- Born: 22 August 1995 (age 31) Espoo, Finland

Gymnastics career
- Discipline: Rhythmic gymnastics
- Country represented: Finland (2015-2016)
- Club: Gymnastics and Sports Club Elise
- Head coach: Laura Ahonen
- Retired: yes
- Medal record
Group Rhythmic Gymnastics
Representing Finland
Summer Universiade
| Bronze medal – third place | 2015 Gwangju | All-Around |
| Bronze medal – third place | 2015 Gwangju | 5 Ribbons |

= Iina Alexandra Linna =

Finnish rhythmic gymnast

Iina Alexandra Linna (born 22 August 1995) is a Finnish retired rhythmic gymnast. She represented her country in international competitions.

== Career ==
Iina began competing in the sport in 2003. At the 2015 European Games Finland was 11th in the All-Around qualification and did not advance to finals.

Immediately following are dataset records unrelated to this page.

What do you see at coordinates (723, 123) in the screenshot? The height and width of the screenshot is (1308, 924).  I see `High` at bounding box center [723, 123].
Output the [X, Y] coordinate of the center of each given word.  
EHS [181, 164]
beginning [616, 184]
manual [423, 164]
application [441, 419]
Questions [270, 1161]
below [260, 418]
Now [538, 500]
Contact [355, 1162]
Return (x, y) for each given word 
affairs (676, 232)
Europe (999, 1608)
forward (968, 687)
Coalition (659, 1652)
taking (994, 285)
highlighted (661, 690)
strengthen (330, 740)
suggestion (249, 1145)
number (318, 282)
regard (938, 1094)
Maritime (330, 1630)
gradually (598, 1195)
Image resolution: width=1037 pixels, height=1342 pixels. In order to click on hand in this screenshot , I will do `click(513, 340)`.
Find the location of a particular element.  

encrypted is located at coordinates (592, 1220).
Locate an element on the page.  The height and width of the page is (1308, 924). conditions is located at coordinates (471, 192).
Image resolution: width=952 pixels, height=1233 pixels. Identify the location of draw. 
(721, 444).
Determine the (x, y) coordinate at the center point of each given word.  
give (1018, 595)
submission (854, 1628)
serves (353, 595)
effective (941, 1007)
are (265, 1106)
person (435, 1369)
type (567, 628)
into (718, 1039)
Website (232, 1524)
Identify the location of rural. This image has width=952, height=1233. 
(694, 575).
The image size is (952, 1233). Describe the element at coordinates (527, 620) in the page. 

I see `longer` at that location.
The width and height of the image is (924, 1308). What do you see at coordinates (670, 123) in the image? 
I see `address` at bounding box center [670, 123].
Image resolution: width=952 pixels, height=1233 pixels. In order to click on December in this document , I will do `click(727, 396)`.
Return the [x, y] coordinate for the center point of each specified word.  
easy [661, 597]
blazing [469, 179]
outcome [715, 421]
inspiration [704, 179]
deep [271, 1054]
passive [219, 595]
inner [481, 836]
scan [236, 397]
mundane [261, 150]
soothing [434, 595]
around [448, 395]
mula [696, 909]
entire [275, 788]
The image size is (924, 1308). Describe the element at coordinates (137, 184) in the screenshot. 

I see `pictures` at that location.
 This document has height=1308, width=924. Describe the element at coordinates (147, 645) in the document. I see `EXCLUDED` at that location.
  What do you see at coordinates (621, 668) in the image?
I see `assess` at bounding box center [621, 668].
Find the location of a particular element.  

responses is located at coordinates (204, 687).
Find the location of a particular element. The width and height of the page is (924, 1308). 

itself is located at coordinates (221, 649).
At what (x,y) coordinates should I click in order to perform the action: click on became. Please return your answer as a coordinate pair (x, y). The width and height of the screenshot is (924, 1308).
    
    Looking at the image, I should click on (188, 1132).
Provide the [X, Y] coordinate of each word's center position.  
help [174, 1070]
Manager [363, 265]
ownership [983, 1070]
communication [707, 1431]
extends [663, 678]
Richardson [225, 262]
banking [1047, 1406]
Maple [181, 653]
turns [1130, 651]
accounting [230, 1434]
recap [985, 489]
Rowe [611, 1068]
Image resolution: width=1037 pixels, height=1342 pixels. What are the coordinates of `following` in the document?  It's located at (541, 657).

In July the group won two bronze medals in the All-Around and with 5 ribbons at the 2015 Summer Universiade in Gwangju. Two months later Iina, Heleri Kolkkanen, Elina Koprinen, Sonja Kokkonen, Aino Purje and Kati Rantsi competed at the World Championships in Stuttgart, being 15th overall, 14th with 10 clubs and 13th with 3 balls & 2 ribbons.

In February 2016 she took part in the World Cup in Espoo, taking 5th place in the All-Around and with 5 ribbons and 6th in the mixed event. In April they competed at the Olympic Test Event in Rio de Janeiro ending in 4th place, narrowingly missing the Olympic qualification. At the European Championships in Holon the Finnish group was 7th in the All-Around, 10th with 5 ribbon and 5th in the mixed event.